(Stored data entries)

***

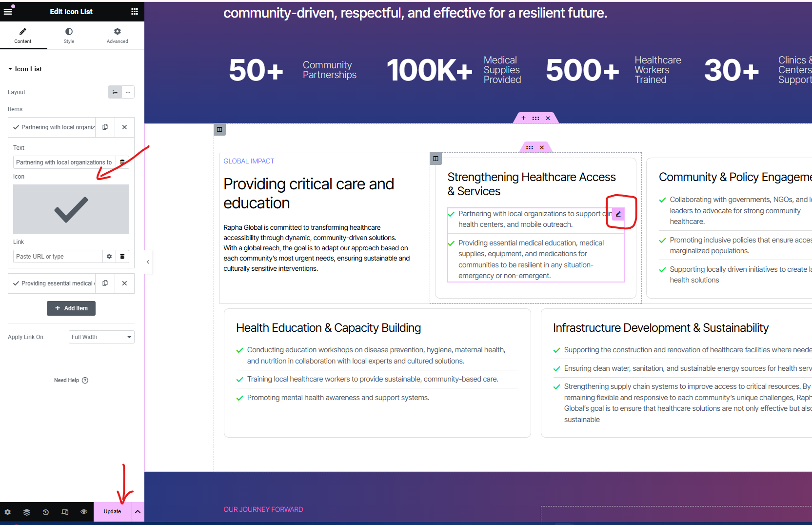Open the Apply Link On dropdown
Viewport: 812px width, 525px height.
coord(101,337)
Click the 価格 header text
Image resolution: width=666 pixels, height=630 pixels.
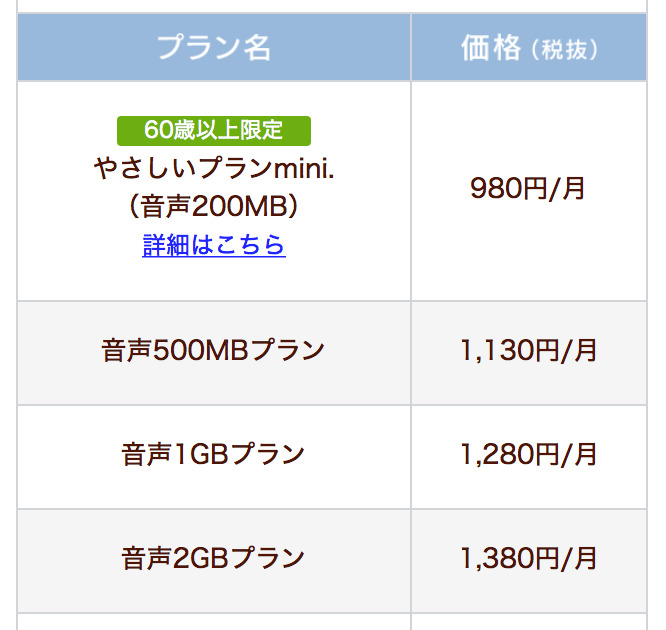[492, 48]
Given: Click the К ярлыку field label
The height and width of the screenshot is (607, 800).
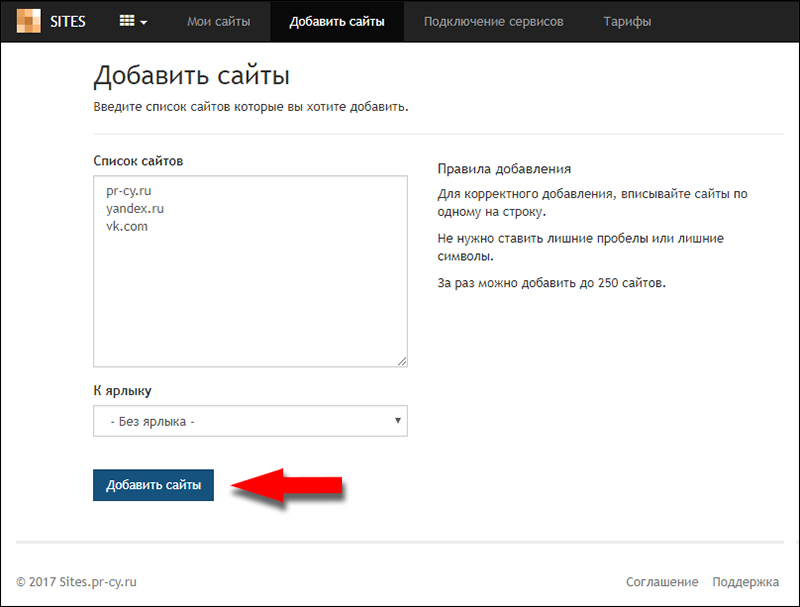Looking at the screenshot, I should tap(122, 390).

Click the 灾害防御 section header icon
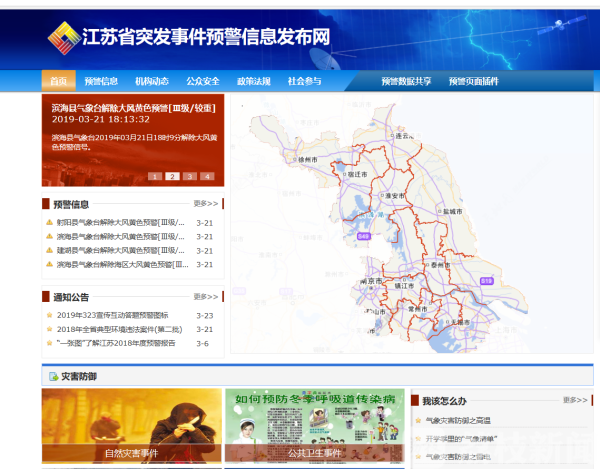(x=52, y=377)
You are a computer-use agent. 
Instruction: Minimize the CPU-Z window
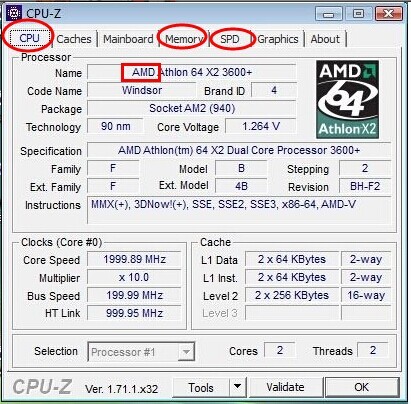(x=328, y=14)
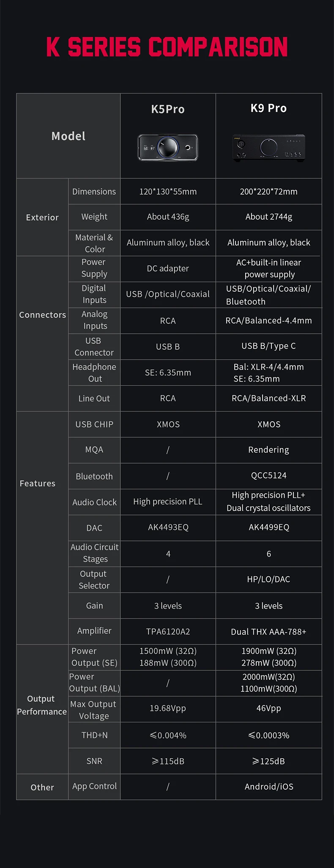Click the Exterior category label
The height and width of the screenshot is (868, 334).
click(x=42, y=217)
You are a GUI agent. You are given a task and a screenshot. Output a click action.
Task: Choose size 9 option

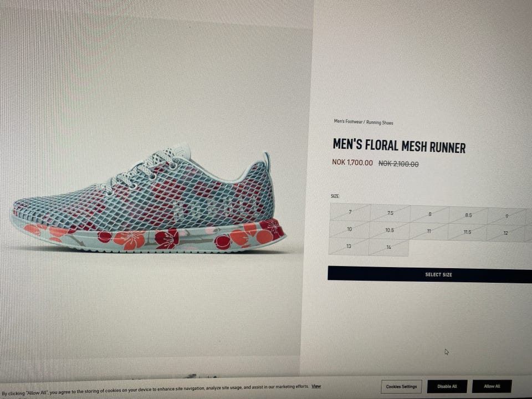pyautogui.click(x=507, y=216)
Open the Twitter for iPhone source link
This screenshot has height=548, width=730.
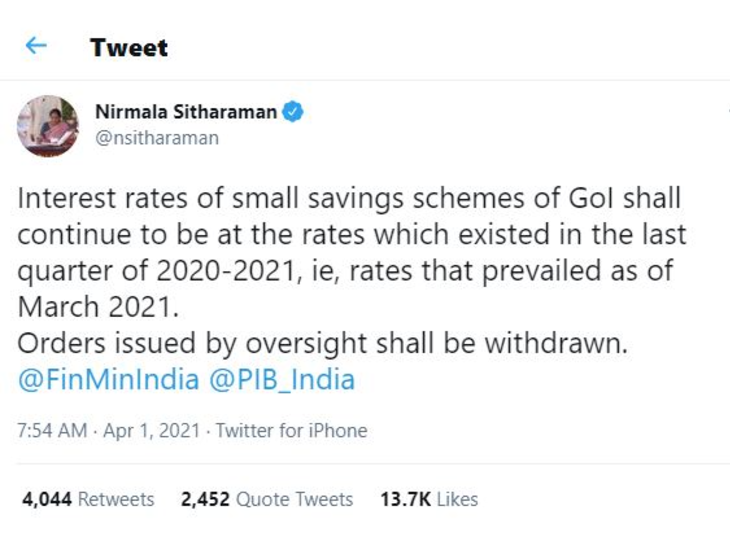tap(291, 431)
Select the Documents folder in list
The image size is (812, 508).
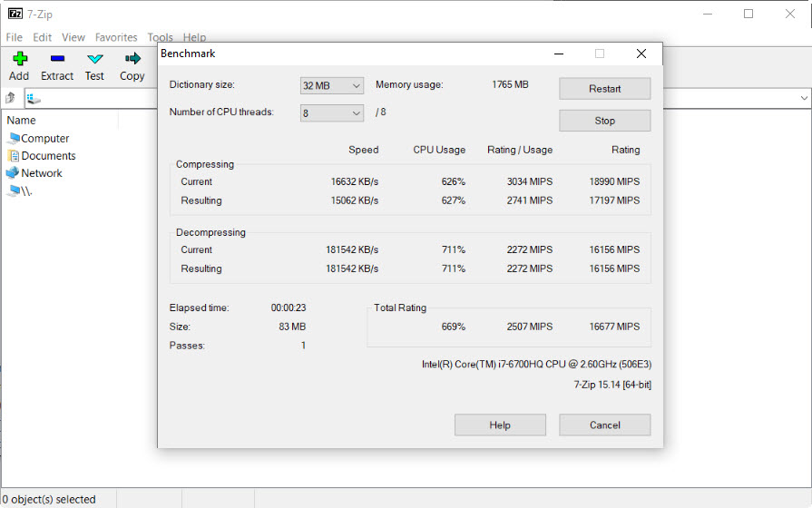(x=48, y=156)
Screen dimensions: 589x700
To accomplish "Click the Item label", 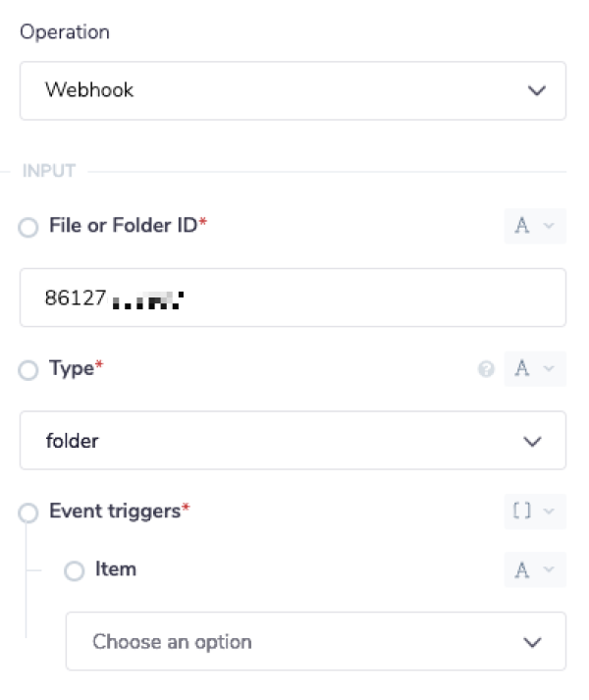I will tap(115, 568).
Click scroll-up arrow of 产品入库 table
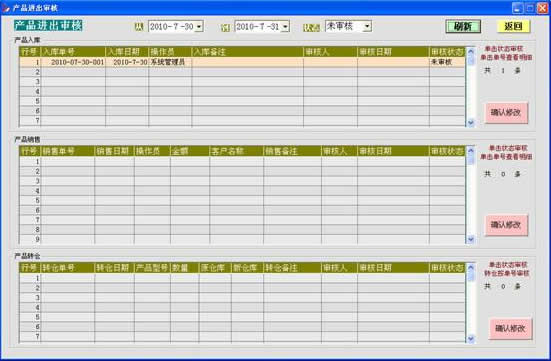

***

**EXERCISE DETAILS:**
In the records above, count the lines that contain the word "agent" and state only that count.

**SOLUTION TO THE EXERCISE:**
2